PASSAGE:
===

Still achievable – but urgent action is required to avoid catastrophe.

This was the overwhelming verdict on the prospect of keeping global warming to within 1.5o Celsius in the coming decades, following November’s COP26 climate conference in Glasgow, UK.

Depending upon which commentators one chooses to heed, it was a forum which achieved as much as humanly possible or hardly anything at all.  Such polarization is perhaps inevitable when we are dealing with the global politics around the future of our one and only planet. 

What is without doubt, however, is that the resolutions that came out of COP26 do represent progress – unprecedented progress – albeit at a trajectory that will need increasing to ensure a sustainable and survivable world for all.

Global action is unfolding with far greater urgency than in the aftermath of 2015’s Paris Agreement, the previous international treaty on climate change.  Then, despite a temperature rise limit of 1.5o Celsius being agreed, pledges from individual countries were subsequently deemed inadequate and the agreement’s effectiveness was neutered by lack of legally binding terms.

Although the intervening six years of inaction have rendered the 1.5o C target tenuous at best, COP26 addresses many of these criticisms with a series of concrete policy announcements that will have a tangible effect on global temperatures.

We should not be entirely surprised at this newfound focus.

The world of 2021 is subtly yet significantly different to the world of 2015.  Figureheads have emerged to give voice to those usually denied political leverage – including the young and the less affluent.  

Countries spanning the wealth spectrum have endured repeated extreme weather events, shifting the debate from the hypothetical to the everyday reality.  When COP26 convened, the whole world was not just watching . . .  but expecting.

As such, COP26 represents a line in the sand, the moment when diverse countries around the world came together to declare a coordinated offensive against climate change.

A series of big decisions emanating from Glasgow brought the environmental emergency firmly into the headlines.

Highlights of game-changing conference

Coal – responsible for some 40% of all CO2 emissions – prompted some of the most frenzied negotiations at COP26.[1]  To the relief of many vulnerable nations, attendees emerged from the conference with a solid commitment to reduce global dependency on this high-pollution fossil fuel.

Much of Europe and North America agreed to axe financial support for overseas fossil fuel projects within 12 months, adding to China’s recent commitment to cease funding foreign coal projects.

Although the wording of the agreement was diluted late in the day from ‘phasing out’ to ‘phasing down’ coal, the pact still symbolizes coal’s ‘death knell’, according to UK host Prime Minister Boris Johnson.[2]

But just as coal is not 100% responsible for global heating, nor can its decline singlehandedly solve the problem.

Methane – more than 80 times more dangerous than CO2 as a greenhouse gas, shoulders considerable blame too.  Indeed, eliminating methane has been identified by the UN as the single fastest way to slow down warming this decade, and could cancel out 0.2 o C of heating by mid-century.[3]

Fittingly, more than 100 countries (including major emitters Canada, Brazil and Nigeria) signed up to a Global Methane Pledge[4] at the summit, vowing to cut methane emissions by 30+% over the next decade.

Trees, nature’s own instrument for removing CO2 from the atmosphere, will enjoy more protection following COP26.  

Deforestation – more than 100 countries, encompassing 85% of the world’s forests – including Brazil, home of the critical Amazon rainforest – vowed to halt and even reverse deforestation by 2030.[5]  

This commitment is being backed by US$ 19.2 billion of public and private finds, some of which will help tackle wildfires, support indigenous communities, and restore damaged land.

===

Records from a data collection:
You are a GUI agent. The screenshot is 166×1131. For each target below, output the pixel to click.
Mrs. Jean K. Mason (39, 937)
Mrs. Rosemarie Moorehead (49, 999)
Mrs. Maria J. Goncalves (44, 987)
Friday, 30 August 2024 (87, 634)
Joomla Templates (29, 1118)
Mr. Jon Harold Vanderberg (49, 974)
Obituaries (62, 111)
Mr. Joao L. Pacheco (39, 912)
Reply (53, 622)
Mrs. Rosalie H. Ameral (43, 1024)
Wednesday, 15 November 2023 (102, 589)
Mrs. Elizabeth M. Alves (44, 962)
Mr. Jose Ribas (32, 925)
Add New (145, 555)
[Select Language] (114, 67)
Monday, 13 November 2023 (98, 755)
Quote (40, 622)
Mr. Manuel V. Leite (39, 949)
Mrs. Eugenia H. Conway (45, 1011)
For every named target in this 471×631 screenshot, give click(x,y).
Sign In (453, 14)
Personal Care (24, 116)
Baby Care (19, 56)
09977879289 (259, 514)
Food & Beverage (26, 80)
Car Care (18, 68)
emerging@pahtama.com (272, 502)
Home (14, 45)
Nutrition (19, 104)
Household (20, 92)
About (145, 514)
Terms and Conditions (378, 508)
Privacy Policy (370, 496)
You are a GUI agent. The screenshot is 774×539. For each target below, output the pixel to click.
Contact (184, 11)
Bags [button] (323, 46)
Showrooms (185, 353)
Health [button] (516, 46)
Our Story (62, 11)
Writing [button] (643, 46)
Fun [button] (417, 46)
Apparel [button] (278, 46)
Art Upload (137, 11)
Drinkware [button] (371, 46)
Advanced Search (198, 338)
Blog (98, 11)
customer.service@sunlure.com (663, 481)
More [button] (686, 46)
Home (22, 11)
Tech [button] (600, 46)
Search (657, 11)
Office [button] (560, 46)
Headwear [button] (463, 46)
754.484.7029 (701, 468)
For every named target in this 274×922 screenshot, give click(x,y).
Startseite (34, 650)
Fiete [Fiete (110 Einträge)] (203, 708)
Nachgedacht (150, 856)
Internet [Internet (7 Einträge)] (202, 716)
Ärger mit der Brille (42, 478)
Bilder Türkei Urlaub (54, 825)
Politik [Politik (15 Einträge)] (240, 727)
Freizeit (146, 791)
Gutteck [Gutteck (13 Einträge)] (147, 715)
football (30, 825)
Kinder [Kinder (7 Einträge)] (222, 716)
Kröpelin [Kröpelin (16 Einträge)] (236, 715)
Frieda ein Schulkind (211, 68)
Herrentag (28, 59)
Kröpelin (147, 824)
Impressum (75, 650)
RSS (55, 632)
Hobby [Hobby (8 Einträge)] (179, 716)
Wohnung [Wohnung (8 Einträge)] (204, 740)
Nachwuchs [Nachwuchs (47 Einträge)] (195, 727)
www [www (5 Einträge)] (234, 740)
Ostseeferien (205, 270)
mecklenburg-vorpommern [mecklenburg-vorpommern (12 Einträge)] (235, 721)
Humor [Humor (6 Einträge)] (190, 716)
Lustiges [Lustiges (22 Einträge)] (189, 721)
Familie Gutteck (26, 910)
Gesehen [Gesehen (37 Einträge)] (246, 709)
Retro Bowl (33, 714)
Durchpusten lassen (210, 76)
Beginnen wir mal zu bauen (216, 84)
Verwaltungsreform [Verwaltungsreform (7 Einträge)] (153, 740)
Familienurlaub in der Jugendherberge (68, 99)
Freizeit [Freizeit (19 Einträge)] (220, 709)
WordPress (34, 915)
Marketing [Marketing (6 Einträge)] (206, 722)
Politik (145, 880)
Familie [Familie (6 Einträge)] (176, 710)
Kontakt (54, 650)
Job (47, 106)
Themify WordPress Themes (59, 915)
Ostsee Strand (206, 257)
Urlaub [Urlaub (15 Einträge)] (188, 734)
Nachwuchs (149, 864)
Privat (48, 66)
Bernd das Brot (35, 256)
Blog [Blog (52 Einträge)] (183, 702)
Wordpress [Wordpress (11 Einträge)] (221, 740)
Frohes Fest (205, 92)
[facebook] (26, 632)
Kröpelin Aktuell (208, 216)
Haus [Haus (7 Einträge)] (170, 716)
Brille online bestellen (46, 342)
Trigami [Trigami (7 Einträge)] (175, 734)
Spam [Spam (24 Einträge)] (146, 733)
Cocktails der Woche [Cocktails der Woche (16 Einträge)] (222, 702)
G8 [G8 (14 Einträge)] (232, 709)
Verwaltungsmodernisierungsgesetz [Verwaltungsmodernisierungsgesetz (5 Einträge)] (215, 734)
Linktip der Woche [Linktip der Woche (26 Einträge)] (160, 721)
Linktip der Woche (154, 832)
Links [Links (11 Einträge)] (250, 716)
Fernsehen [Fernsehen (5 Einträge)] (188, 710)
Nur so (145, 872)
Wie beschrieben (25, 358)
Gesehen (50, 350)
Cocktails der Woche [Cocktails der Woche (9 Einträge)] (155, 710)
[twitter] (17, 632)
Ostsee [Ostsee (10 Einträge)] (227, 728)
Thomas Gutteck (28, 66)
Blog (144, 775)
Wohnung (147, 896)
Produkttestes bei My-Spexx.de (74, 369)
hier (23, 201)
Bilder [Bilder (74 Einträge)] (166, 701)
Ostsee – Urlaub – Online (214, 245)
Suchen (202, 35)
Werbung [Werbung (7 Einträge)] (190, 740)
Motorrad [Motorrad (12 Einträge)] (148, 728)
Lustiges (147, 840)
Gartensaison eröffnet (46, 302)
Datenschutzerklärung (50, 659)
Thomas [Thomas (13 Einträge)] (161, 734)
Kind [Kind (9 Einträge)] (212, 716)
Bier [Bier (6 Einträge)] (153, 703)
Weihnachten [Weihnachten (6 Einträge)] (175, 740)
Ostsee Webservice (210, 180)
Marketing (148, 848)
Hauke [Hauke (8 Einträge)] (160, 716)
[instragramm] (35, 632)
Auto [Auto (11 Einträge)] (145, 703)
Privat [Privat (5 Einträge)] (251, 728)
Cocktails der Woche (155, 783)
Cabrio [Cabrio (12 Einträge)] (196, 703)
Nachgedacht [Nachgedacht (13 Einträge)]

===

TASK LIST:
• A. Reproduce the COP26 article word for word, from "Countries spanning the" up to and including "high-pollution fossil fuel.".
• B. Answer these questions using the COP26 article:
(i) What share of all CO2 emissions is coal responsible for?
(ii) In what year was the Paris Agreement made?
(iii) By what year did more than 100 countries vow to halt and even reverse deforestation?

RESPONSES IN ORDER:
• A.
Countries spanning the wealth spectrum have endured repeated extreme weather events, shifting the debate from the hypothetical to the everyday reality.  When COP26 convened, the whole world was not just watching . . .  but expecting.

As such, COP26 represents a line in the sand, the moment when diverse countries around the world came together to declare a coordinated offensive against climate change.

A series of big decisions emanating from Glasgow brought the environmental emergency firmly into the headlines.

Highlights of game-changing conference

Coal – responsible for some 40% of all CO2 emissions – prompted some of the most frenzied negotiations at COP26.[1]  To the relief of many vulnerable nations, attendees emerged from the conference with a solid commitment to reduce global dependency on this high-pollution fossil fuel.

• B.
(i) Some 40%.
(ii) 2015.
(iii) 2030.